西尾忠久の著作について




2003年12月4日(木)

管理者、西尾の著作集




『鬼平犯科帳を歩く』
(旬報社 ¥1,600+税)

朝日カルチャーセンター講座シリーズ(旬報社)の第14集として〔鬼平〕の江戸ウォーキング・コース20を、当HPでおなじみの彩色『江戸名所図会』を配して図解しました。

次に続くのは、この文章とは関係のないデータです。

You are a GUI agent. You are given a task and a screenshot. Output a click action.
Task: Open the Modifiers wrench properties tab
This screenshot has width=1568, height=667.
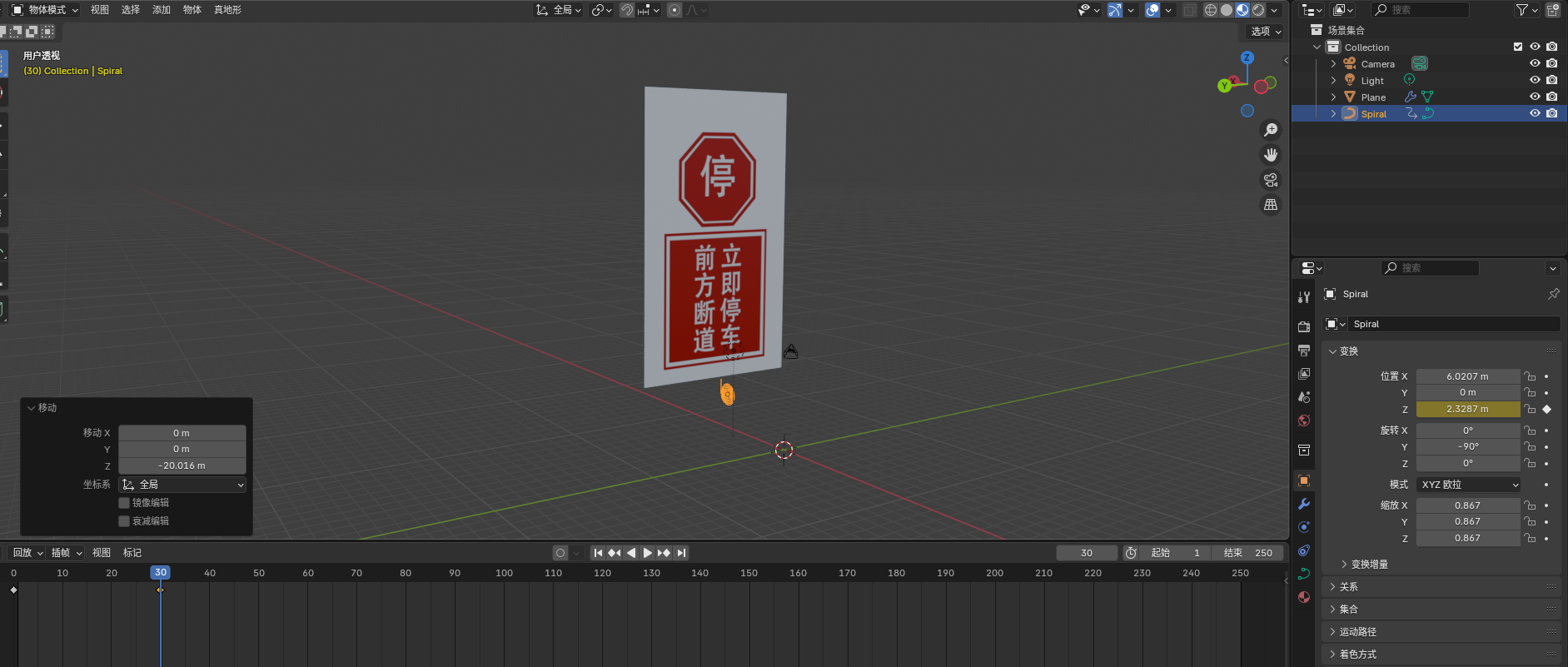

開講以来足かけ 7年になる朝日CC〔鬼平〕クラスは、教室外授業としてすでに45コースをこなしています。本書は、その中から20コースを厳選しました。




『剣客商売 101の謎』
(新潮文庫)




『鬼平を歩く』
(知恵の森文庫 \838+税

毎日新聞社から1999年10月にアミューズ編のムック版として出たものの文庫化です。ほとんどのページがカラーで、小さな宝石箱のように美しく豪華な仕上がり。この本のコースどおりに鬼平の江戸を散策するのも、ファンとしての新しい楽しみ方です。




このホームページで好評だったものに大幅加筆。
鬼平クイズ
(マガジンハウス 新書判 \700税込)




江戸の中間管理職 長谷川平蔵
(2000 文春ネスコ刊 \1,500税別)




「鬼平犯科帳」に恋して候
(1997 清流出版刊 \1,500税別)




「鬼平犯科帳」を助太刀いたす
(1996 KKベストセラーズ刊 \1,400税別)



2003年11月13日(木) 16:50

サミュエル・ジョンソンって?

発信:森下文化センター〔鬼平〕熱愛クラブ
   おまささん

最近、立てつづけに「鬼平関連」の書籍が発売されていますよね。
鬼平フアンとしてはとても嬉しいかぎりです。
でも、貧乏になりそうだわッ(笑)
さっそく『鬼平犯科帳を歩く』を購入しました。
『江戸名所図会』の塗り絵も綺麗に彩色されているし、解説も丁寧なので、読んでいて楽しいし、知識も身につく気がします。
ところで質問なんですが、あとがきに辞典編纂者サミュエル・ジョンソンが言った「ロンドンに飽きたら、人生に飽きたに等しい」って、どこに記されているのですか?


『鬼平犯科帳を歩く』あとがき
上の画像をクリックすると、拡大画像がご覧いただけます。


管理者:西尾からのレス

うーん。サミュエル・ジョンソンを説明する前に、 7年前の拙著『探偵と恋人の愛の会話―スペンサーとスーザンに学ぶ』(太陽企画出版)から始めます。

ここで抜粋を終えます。